The Strategy of Foreclosure Defense

Neil Garfield
Sep 2

I recommend against raising an issue that you cannot prove. Specifically, the allegation that there are false claims of securitization of debt broadens the litigation beyond that which the judge is likely to consider.

Further it probably requires an allegation of fraud which increases your burden of proof to clear and convincing from the normal preponderance of the evidence. And it is based on facts accumulated from other cases. The argument as to whether those facts could be applied to your case will sidetrack the litigation and again, the judge is not likely to be very receptive to your arguments.

It is much easier to simply reassert the truth of the matter asserted against the homeowner as stated or implied by the foreclosure mill.

The lawyers for the foreclosure mill do not state those facts. Those facts are asserted or implied within documents that appear to be facially valid. Thus no evidence of the actual transactions is alleged or offered. But this is sufficient for pleading purposes and it may be sufficient for judgment.

Therefore, the best strategy and tactics for defense of a foreclosure claim is to test the truth of the matters asserted in the documents.

Based upon our 16 years of experience in direct litigation, investigation and research I can state with virtual certainty that the documents are fabricated and all the statements contained therein or implied therein are false.

So the litigator’s job, whether an attorney or a pro se litigant, is to test those statements by legal procedure primarily in the window for discovery. This can also be done at trial, but it is more difficult to achieve satisfactory results if the litigant merely waits until trial.

If the window for discovery appears to be close, you can move to extend it, or you can try to issue subpoenas to specific people or to specific officers of the entity that has been designated to be the claimant or plaintiff in the case against the homeowner.

Speaking from personal experience, all of the cases I have one have been based on the premise that the opposition will not be able to corroborate the truth of the matter asserted in the documents used to create legal presumptions.

Once they refuse to corroborate those assumptions or presumptions, they are no longer entitled to use the legal presumption. Theoretically, this means they could come up with other basis or facts to assert the claim. But they can’t introduce those facts into the court record without a satisfactory response to timely and proper discovery demands.

They can be barred from doing so by seeking evidentiary sanctions (in addition to economic sanctions) for failure to comply with the discovery rules and court orders.
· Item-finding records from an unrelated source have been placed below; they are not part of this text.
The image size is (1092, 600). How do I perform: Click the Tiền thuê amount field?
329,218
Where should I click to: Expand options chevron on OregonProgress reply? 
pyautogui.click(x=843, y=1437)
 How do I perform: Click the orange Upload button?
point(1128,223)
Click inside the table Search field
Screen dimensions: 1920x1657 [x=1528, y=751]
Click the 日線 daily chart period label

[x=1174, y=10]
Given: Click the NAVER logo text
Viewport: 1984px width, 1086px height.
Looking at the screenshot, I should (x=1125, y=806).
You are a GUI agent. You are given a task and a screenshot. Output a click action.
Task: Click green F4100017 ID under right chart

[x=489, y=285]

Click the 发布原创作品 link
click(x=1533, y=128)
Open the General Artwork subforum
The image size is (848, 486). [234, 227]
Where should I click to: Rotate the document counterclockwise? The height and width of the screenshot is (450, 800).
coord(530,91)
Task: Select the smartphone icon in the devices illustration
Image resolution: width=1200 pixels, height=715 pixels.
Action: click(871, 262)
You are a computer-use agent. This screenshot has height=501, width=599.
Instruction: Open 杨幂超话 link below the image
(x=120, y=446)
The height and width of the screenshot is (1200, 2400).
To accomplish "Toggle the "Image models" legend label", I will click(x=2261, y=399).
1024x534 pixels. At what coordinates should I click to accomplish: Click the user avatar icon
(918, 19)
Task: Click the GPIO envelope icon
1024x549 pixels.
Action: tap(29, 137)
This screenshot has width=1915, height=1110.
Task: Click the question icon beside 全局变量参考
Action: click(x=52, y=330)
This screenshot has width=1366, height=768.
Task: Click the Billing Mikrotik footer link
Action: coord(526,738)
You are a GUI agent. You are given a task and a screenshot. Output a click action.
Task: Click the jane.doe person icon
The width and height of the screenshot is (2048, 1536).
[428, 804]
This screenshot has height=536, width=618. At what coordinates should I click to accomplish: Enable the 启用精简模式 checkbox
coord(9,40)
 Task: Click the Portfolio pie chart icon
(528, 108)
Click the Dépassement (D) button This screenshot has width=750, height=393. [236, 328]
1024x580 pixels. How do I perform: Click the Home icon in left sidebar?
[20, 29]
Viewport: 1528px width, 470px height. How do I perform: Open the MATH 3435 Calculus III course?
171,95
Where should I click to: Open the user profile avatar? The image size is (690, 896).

Or they can be barred from doing so by seeking an order in limine.


Lack of Standing to Foreclose 

The requirements set forth in the pooling and servicing agreements were not followed, and they were not followed in the following way.

The pooling and servicing agreements says that when the notes are transferred to the trust there needs to be an endorsement in blank to the trust, as well as a complete chain of endorsements for all proceeding transfers.

That means that the originator of the loan has to have a specific endorsement transferring it from the securitization sponsor, the sponsor to the depositor, and then the depositor in blank to the trust.

What I am told is that in the majority of the cases that chain of endorsements is not there.  There is simply a single endorsement in blank. That creates a problem because it does not comply with the trust documents.

That is a severe problem because most pooling and servicing agreements are trust that are governed by New York law, and New York law says that if you are not punctilious in following the trust documents for a transfer, the transfer is void.

It doesn’t matter if you intended it or not, it’s void.

That transfer is void even if that transfer would have otherwise complied with law.

And if the transfer is void that would mean that the trust does not own the mortgages, and therefore lacks standing to foreclose.

It’s axiomatic that in order to bring a foreclose action the plaintiff must have legal standing.

Only the mortgagee has such standing.

Thus various problems like false or faulty affidavits, as well as back dated mortgage assignments, and altered or wholly counterfeited notes, mortgages, and assignments all relate to the evidentiary need to prove standing.